PAGE EXCERPT Block Start

February 24, 2008

 

Scripture:         John 4:5-30, 39-42

 

Sermon:           “An Unlikely Savior”

 

            Our scripture lesson today is the story of the woman at the well found in the 4th chapter of John’s gospel.  And while it is a very well known story, this is the only place that it is found in the Bible.  Many of the stories in John’s gospel do not have parallels.  That’s not the case with Matthew, Mark, and Luke.

            Turn with me to the 4th chapter of John.  It’s on page   of the New Testament in the pew Bible.

            I’d like to explore a little more in depth with you the details of the story.  But, it is so long, I’m going to try to do that only where necessary in the sermon.  Listen to the word of the Lord…

 

            So he came to a Samaritan city called Sychar, near the plot of ground that Jacob had given to his son Joseph.  Jacob’s well was there, and Jesus, tired out by his journey, was sitting by the well.  It was about noon.

            A Samaritan woman came to draw water, and Jesus said to her, “Give me a drink.”  (His disciples had gone to the city to buy food.)  The Samaritan woman said to him, “How is it that you, a Jew, ask a drink of me, a woman of Samaria?”  (Jews do not share things in common with Samaritans.)  Jesus answered her, “If you knew the gift of god, and who it is that is saying to you, ‘Give me a drink,’ you would have asked him, and he would have given you living water.”  The woman said to him, “Sir, you have no bucket, and the well is deep.  Where do you get that living water?  Are you greater than our ancestor Jacob, who gave us the well, and with his sons and his flocks drank from it?”  Jesus said to her, “Everyone who drinks of this water will be thirsty again, but those who drink of the water that I will give them will never be thirsty.  The water that I will give will become in them a spring of water gushing up to eternal life.”  The woman said to him, “Sire, give me this water, so that I may never be thirsty or have to keep coming here to draw water.”

            Jesus said to her, “Go, call you husband, and come back.”  The woman answered him, “I have no husband.”  Jesus said to her, “You are right in saying, ‘I have no husband’; for you have had five husbands, and the one you have now is not your husband.  What you have said is true!”  The woman said to him, “Sir, I see that you are a prophet.  Our ancestors worshiped on this mountain, but you say that the place where people must worship is in Jerusalem.”  Jesus said to her, “Woman, believe me, the hour is coming when you will worship the Father neither on this mountain nor in Jerusalem.  You worship what you do not know; we worship what we know, for salvation is from the Jews.  But the hour is coming, and is now here, when the true worshipers will worship the Father in spirit and truth, for the Father seeks such as these to worship him.  God is spirit, and those who worship him must worship in spirit and truth.”  The woman said to him, “I know that Messiah is coming” (who is called Christ).  When he comes, he will proclaim all things to us.”  Jesus said to her, “I am he, the one who is speaking to you.”

PAGE EXCERPT Block End
RECORDED DATA Block Start

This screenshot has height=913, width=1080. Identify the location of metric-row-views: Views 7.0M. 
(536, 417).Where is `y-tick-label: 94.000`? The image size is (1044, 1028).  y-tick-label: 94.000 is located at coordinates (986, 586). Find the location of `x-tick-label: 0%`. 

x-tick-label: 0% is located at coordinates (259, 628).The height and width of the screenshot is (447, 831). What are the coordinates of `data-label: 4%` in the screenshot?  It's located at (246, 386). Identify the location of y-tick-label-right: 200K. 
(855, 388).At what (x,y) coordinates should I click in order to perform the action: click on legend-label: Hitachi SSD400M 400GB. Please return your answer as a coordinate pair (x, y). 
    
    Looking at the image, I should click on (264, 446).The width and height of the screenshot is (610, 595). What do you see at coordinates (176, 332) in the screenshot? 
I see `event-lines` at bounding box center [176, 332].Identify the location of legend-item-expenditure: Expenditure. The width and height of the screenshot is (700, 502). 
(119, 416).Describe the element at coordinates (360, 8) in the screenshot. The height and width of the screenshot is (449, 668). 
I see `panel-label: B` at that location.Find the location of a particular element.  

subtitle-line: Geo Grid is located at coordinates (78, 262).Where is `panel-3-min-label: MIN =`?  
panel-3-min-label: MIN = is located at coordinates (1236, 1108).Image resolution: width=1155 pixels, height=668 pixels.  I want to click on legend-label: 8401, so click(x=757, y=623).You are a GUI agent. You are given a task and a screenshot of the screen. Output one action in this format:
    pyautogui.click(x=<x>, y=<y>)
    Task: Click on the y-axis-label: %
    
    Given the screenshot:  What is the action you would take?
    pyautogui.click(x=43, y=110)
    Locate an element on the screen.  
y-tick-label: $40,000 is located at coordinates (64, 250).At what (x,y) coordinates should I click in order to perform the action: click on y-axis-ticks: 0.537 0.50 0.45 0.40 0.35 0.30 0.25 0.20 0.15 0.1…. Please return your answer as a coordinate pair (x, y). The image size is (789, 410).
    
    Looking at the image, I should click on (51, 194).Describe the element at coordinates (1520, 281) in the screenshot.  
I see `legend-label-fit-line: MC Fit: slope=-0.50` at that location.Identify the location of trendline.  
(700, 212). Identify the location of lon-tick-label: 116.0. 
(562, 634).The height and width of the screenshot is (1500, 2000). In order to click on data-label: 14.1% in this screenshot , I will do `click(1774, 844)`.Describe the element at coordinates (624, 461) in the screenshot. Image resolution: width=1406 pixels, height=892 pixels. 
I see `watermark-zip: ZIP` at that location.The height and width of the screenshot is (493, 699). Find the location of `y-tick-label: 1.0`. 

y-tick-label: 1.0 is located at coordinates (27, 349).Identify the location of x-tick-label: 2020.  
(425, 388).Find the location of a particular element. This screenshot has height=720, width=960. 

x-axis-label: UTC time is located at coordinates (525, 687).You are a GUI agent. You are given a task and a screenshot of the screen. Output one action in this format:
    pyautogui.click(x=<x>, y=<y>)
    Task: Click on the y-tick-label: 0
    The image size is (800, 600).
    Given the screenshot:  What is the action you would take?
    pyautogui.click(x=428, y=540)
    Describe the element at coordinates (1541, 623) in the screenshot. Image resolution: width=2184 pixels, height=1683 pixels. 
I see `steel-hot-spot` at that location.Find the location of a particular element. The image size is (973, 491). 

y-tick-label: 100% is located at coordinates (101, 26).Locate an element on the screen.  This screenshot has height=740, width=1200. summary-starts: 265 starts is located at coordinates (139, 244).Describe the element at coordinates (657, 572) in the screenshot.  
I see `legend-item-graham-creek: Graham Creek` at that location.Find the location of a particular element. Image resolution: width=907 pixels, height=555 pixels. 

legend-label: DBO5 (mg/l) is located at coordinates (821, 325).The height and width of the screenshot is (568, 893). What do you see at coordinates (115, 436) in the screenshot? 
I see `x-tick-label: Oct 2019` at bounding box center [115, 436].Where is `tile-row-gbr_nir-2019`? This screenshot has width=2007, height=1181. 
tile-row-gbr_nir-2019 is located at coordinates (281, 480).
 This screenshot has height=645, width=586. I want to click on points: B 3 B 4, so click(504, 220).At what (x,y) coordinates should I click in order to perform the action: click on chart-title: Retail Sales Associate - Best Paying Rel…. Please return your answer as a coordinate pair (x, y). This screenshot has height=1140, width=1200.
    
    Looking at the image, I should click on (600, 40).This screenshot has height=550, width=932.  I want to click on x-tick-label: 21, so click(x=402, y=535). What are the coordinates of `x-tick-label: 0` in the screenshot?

RECORDED DATA Block End

■ **GOAL OF THE EXERCISE**
Repeat the passage of the sermon from "Turn with me" to "was about noon.". Draw only on the sermon.

■ **SOLUTION TO THE EXERCISE**
Turn with me to the 4th chapter of John.  It’s on page   of the New Testament in the pew Bible.

            I’d like to explore a little more in depth with you the details of the story.  But, it is so long, I’m going to try to do that only where necessary in the sermon.  Listen to the word of the Lord…

 

            So he came to a Samaritan city called Sychar, near the plot of ground that Jacob had given to his son Joseph.  Jacob’s well was there, and Jesus, tired out by his journey, was sitting by the well.  It was about noon.